## What to work on
Copy the records below word for word, keeping every line as it appears.

## Information given

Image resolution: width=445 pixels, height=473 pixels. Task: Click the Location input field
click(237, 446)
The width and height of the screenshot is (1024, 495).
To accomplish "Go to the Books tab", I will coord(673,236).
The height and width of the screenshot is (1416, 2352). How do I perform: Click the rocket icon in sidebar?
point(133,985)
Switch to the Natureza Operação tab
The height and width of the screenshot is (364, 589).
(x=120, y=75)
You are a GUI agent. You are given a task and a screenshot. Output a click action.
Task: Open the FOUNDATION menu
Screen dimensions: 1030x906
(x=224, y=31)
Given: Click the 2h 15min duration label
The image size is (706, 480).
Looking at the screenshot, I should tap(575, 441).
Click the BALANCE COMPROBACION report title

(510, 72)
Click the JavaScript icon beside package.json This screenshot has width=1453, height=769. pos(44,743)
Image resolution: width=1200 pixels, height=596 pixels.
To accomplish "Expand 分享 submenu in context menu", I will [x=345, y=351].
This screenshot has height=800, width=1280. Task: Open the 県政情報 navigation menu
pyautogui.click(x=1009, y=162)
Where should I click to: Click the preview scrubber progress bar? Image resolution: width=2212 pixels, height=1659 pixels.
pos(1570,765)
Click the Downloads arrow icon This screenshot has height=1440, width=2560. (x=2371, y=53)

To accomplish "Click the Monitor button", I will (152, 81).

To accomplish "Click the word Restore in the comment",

## Solution to this task
Image resolution: width=445 pixels, height=473 pixels. Task: Click the Location input field
click(237, 446)
The width and height of the screenshot is (1024, 495).
To accomplish "Go to the Books tab", I will coord(673,236).
The height and width of the screenshot is (1416, 2352). How do I perform: Click the rocket icon in sidebar?
point(133,985)
Switch to the Natureza Operação tab
The height and width of the screenshot is (364, 589).
(x=120, y=75)
You are a GUI agent. You are given a task and a screenshot. Output a click action.
Task: Open the FOUNDATION menu
Screen dimensions: 1030x906
(x=224, y=31)
Given: Click the 2h 15min duration label
The image size is (706, 480).
Looking at the screenshot, I should tap(575, 441).
Click the BALANCE COMPROBACION report title

(510, 72)
Click the JavaScript icon beside package.json This screenshot has width=1453, height=769. pos(44,743)
Image resolution: width=1200 pixels, height=596 pixels.
To accomplish "Expand 分享 submenu in context menu", I will [x=345, y=351].
This screenshot has height=800, width=1280. Task: Open the 県政情報 navigation menu
pyautogui.click(x=1009, y=162)
Where should I click to: Click the preview scrubber progress bar? Image resolution: width=2212 pixels, height=1659 pixels.
pos(1570,765)
Click the Downloads arrow icon This screenshot has height=1440, width=2560. (x=2371, y=53)

To accomplish "Click the Monitor button", I will (152, 81).

To accomplish "Click the word Restore in the comment",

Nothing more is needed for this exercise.